Records to process START

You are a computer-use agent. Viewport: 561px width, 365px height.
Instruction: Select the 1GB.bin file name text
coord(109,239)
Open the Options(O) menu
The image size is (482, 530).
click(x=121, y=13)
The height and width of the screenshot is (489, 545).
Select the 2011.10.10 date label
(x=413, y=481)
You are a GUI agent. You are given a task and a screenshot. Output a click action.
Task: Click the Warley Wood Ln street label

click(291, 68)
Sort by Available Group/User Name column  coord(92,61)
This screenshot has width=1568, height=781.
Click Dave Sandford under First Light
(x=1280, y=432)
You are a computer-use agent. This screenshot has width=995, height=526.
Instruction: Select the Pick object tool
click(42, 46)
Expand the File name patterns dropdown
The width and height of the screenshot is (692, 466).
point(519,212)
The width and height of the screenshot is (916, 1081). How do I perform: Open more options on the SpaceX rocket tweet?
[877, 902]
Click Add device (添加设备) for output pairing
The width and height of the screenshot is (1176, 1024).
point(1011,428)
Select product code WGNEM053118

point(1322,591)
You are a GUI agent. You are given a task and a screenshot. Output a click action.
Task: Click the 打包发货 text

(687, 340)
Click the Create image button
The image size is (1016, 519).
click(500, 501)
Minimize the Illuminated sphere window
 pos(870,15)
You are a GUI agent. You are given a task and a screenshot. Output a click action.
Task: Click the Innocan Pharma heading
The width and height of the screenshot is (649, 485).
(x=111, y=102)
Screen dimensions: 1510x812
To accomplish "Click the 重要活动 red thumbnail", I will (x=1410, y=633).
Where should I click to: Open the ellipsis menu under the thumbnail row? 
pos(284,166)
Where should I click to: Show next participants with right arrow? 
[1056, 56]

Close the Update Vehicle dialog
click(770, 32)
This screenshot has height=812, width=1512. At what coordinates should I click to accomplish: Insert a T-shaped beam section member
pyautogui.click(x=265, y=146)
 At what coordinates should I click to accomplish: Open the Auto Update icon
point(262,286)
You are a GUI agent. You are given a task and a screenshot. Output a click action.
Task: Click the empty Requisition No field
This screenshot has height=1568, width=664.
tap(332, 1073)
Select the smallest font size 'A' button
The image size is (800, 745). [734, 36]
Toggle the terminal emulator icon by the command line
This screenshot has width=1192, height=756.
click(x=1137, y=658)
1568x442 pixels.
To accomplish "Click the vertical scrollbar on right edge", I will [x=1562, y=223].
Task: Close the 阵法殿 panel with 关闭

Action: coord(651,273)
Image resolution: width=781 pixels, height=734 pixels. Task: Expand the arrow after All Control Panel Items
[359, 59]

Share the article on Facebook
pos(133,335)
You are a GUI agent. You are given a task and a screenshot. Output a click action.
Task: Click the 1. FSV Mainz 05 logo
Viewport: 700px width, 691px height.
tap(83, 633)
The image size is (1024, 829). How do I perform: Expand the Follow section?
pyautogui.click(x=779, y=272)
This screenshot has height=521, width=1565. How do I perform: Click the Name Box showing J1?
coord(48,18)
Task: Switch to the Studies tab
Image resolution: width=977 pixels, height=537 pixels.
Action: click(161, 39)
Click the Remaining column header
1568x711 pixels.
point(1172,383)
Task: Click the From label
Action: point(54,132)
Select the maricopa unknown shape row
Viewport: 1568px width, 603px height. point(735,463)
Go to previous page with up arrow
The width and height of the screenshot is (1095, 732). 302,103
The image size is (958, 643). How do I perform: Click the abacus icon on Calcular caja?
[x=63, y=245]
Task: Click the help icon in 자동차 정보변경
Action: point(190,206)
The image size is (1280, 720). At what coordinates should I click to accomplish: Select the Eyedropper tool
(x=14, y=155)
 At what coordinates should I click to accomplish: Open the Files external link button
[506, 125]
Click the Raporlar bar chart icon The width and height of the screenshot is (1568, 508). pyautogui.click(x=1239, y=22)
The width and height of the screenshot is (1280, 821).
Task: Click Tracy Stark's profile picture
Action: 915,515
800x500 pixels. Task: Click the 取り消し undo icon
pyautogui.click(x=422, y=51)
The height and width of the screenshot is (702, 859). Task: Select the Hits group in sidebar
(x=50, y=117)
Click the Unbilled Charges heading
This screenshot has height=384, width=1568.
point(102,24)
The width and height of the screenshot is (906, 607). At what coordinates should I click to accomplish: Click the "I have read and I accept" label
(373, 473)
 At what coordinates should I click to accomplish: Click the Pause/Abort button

Records to process END

- Assignment
Write the listing out again, word for word, in its entirety.

- Answer to this problem
You are a computer-use agent. Viewport: 561px width, 365px height.
Instruction: Select the 1GB.bin file name text
coord(109,239)
Open the Options(O) menu
The image size is (482, 530).
click(x=121, y=13)
The height and width of the screenshot is (489, 545).
Select the 2011.10.10 date label
(x=413, y=481)
You are a GUI agent. You are given a task and a screenshot. Output a click action.
Task: Click the Warley Wood Ln street label

click(291, 68)
Sort by Available Group/User Name column  coord(92,61)
This screenshot has width=1568, height=781.
Click Dave Sandford under First Light
(x=1280, y=432)
You are a computer-use agent. This screenshot has width=995, height=526.
Instruction: Select the Pick object tool
click(42, 46)
Expand the File name patterns dropdown
The width and height of the screenshot is (692, 466).
point(519,212)
The width and height of the screenshot is (916, 1081). How do I perform: Open more options on the SpaceX rocket tweet?
[877, 902]
Click Add device (添加设备) for output pairing
The width and height of the screenshot is (1176, 1024).
point(1011,428)
Select product code WGNEM053118

point(1322,591)
You are a GUI agent. You are given a task and a screenshot. Output a click action.
Task: Click the 打包发货 text

(687, 340)
Click the Create image button
The image size is (1016, 519).
click(500, 501)
Minimize the Illuminated sphere window
 pos(870,15)
You are a GUI agent. You are given a task and a screenshot. Output a click action.
Task: Click the Innocan Pharma heading
The width and height of the screenshot is (649, 485).
(x=111, y=102)
Screen dimensions: 1510x812
To accomplish "Click the 重要活动 red thumbnail", I will (x=1410, y=633).
Where should I click to: Open the ellipsis menu under the thumbnail row? 
pos(284,166)
Where should I click to: Show next participants with right arrow? 
[1056, 56]

Close the Update Vehicle dialog
click(770, 32)
This screenshot has height=812, width=1512. At what coordinates should I click to accomplish: Insert a T-shaped beam section member
pyautogui.click(x=265, y=146)
 At what coordinates should I click to accomplish: Open the Auto Update icon
point(262,286)
You are a GUI agent. You are given a task and a screenshot. Output a click action.
Task: Click the empty Requisition No field
This screenshot has height=1568, width=664.
tap(332, 1073)
Select the smallest font size 'A' button
The image size is (800, 745). [734, 36]
Toggle the terminal emulator icon by the command line
This screenshot has width=1192, height=756.
click(x=1137, y=658)
1568x442 pixels.
To accomplish "Click the vertical scrollbar on right edge", I will [x=1562, y=223].
Task: Close the 阵法殿 panel with 关闭

Action: coord(651,273)
Image resolution: width=781 pixels, height=734 pixels. Task: Expand the arrow after All Control Panel Items
[359, 59]

Share the article on Facebook
pos(133,335)
You are a GUI agent. You are given a task and a screenshot. Output a click action.
Task: Click the 1. FSV Mainz 05 logo
Viewport: 700px width, 691px height.
tap(83, 633)
The image size is (1024, 829). How do I perform: Expand the Follow section?
pyautogui.click(x=779, y=272)
This screenshot has height=521, width=1565. How do I perform: Click the Name Box showing J1?
coord(48,18)
Task: Switch to the Studies tab
Image resolution: width=977 pixels, height=537 pixels.
Action: click(161, 39)
Click the Remaining column header
1568x711 pixels.
point(1172,383)
Task: Click the From label
Action: point(54,132)
Select the maricopa unknown shape row
Viewport: 1568px width, 603px height. point(735,463)
Go to previous page with up arrow
The width and height of the screenshot is (1095, 732). 302,103
The image size is (958, 643). How do I perform: Click the abacus icon on Calcular caja?
[x=63, y=245]
Task: Click the help icon in 자동차 정보변경
Action: point(190,206)
The image size is (1280, 720). At what coordinates should I click to accomplish: Select the Eyedropper tool
(x=14, y=155)
 At what coordinates should I click to accomplish: Open the Files external link button
[506, 125]
Click the Raporlar bar chart icon The width and height of the screenshot is (1568, 508). pyautogui.click(x=1239, y=22)
The width and height of the screenshot is (1280, 821).
Task: Click Tracy Stark's profile picture
Action: 915,515
800x500 pixels. Task: Click the 取り消し undo icon
pyautogui.click(x=422, y=51)
The height and width of the screenshot is (702, 859). Task: Select the Hits group in sidebar
(x=50, y=117)
Click the Unbilled Charges heading
This screenshot has height=384, width=1568.
point(102,24)
The width and height of the screenshot is (906, 607). At what coordinates should I click to accomplish: Click the "I have read and I accept" label
(373, 473)
 At what coordinates should I click to accomplish: Click the Pause/Abort button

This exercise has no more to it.